• What is being asked
Write out the blog posts below in full, word for word, from the first line to the last.

• Document passage

Monday, January 25, 2016

Now on Youtube. For real this time.

Now don't worry I'm not going to drop the blog. I'm only gonna put things on Youtube if it makes sense for me to do them that way. For now that means terribly draw explanation videos however in the future there will be some other content. All the content on Youtube is going to be entertaining to some extent unless its a full blown guide. Here's a link to the channel.

I will not abandon the blog. Just right now I'm kinda learning to live on my own and as you can guess I'm not that great at that. However I have now moved most of my equipment from the CZ to the UK and if get my latest order together I will be churning out guides about a bunch of stuff really soon. I'm also waiting for a guy to send me a better 5960X which should clock to 5+Ghz and that will let me finally trash 3Dmark because the Fury Xs are having my current 5960X for lunch.

Also you may have noticed that the blog is ad free again so you know go and press that donate button if you want more content.

There is a possibility of shirts so if you'd want one leave a comment down bellow.

Tuesday, December 1, 2015

Say hello to the TITAN Strangler + some benching data and thoughts on the Fury X.

Well that's how I dealt with having to cram 3 radiators onto an open air test bench. They are literally just sitting there All the pipes are twisted 1 time over and then held together by some velcro straps to make sure that none of the radiators falls of the bench. It looks pretty bad but it works just fine so I have 0 plans to change it.

Here's the parts list off the top of my head so some name may be incorrect:
i7 5960X
4x4GB Geil Super Luce 3400 16-18-18-36 1.35V DDR4
Rampage V Extreme
3 way Power Color Fury X
Dimastech Easy V3.0 Metallic grey
3TB Western Digital Black
480GB Crucial BX200(The first time I have an SSD in a desktop)

• Collected material
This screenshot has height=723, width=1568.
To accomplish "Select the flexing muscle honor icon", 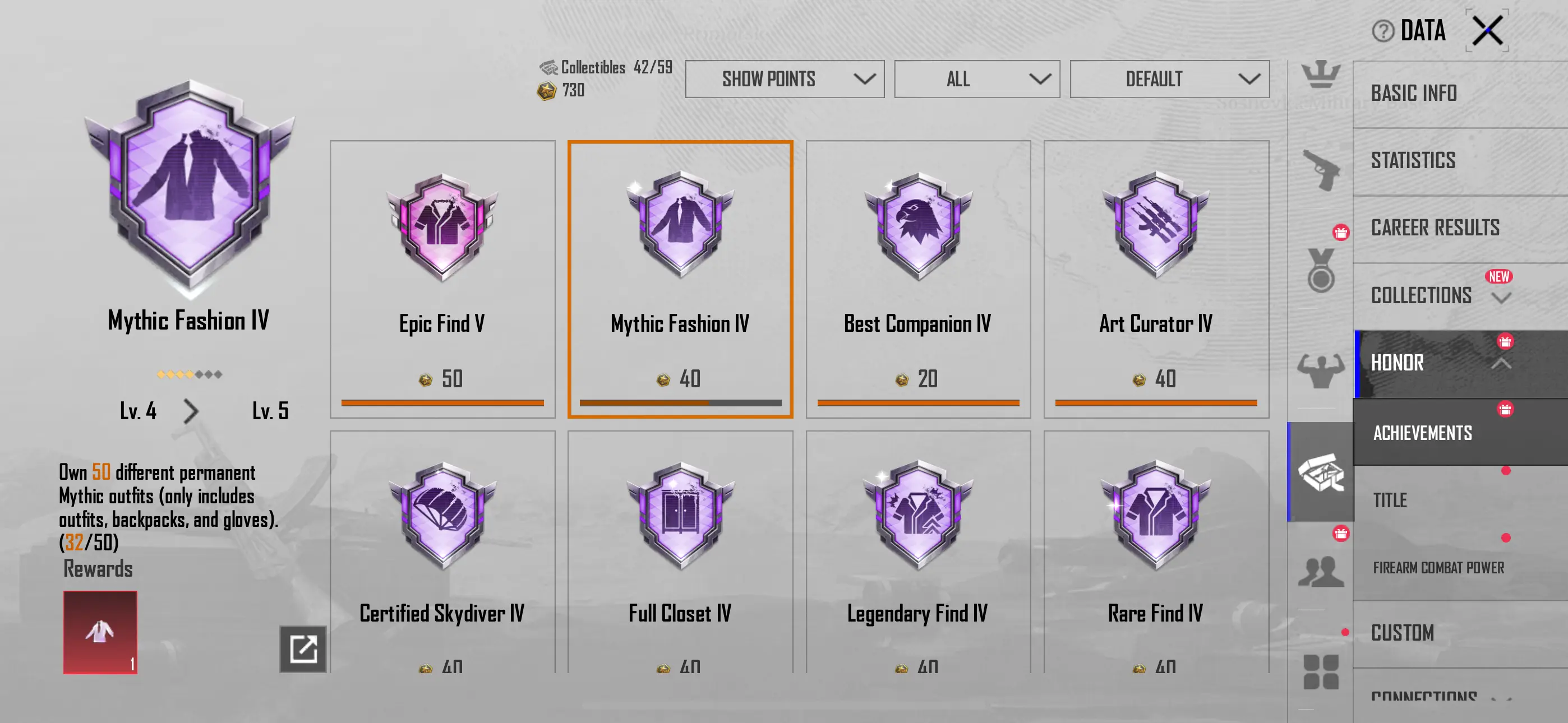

• Finished task
Monday, January 25, 2016

Now on Youtube. For real this time.

Now don't worry I'm not going to drop the blog. I'm only gonna put things on Youtube if it makes sense for me to do them that way. For now that means terribly draw explanation videos however in the future there will be some other content. All the content on Youtube is going to be entertaining to some extent unless its a full blown guide. Here's a link to the channel.

I will not abandon the blog. Just right now I'm kinda learning to live on my own and as you can guess I'm not that great at that. However I have now moved most of my equipment from the CZ to the UK and if get my latest order together I will be churning out guides about a bunch of stuff really soon. I'm also waiting for a guy to send me a better 5960X which should clock to 5+Ghz and that will let me finally trash 3Dmark because the Fury Xs are having my current 5960X for lunch.

Also you may have noticed that the blog is ad free again so you know go and press that donate button if you want more content.

There is a possibility of shirts so if you'd want one leave a comment down bellow.

Tuesday, December 1, 2015

Say hello to the TITAN Strangler + some benching data and thoughts on the Fury X.

Well that's how I dealt with having to cram 3 radiators onto an open air test bench. They are literally just sitting there All the pipes are twisted 1 time over and then held together by some velcro straps to make sure that none of the radiators falls of the bench. It looks pretty bad but it works just fine so I have 0 plans to change it.

Here's the parts list off the top of my head so some name may be incorrect:
i7 5960X
4x4GB Geil Super Luce 3400 16-18-18-36 1.35V DDR4
Rampage V Extreme
3 way Power Color Fury X
Dimastech Easy V3.0 Metallic grey
3TB Western Digital Black
480GB Crucial BX200(The first time I have an SSD in a desktop)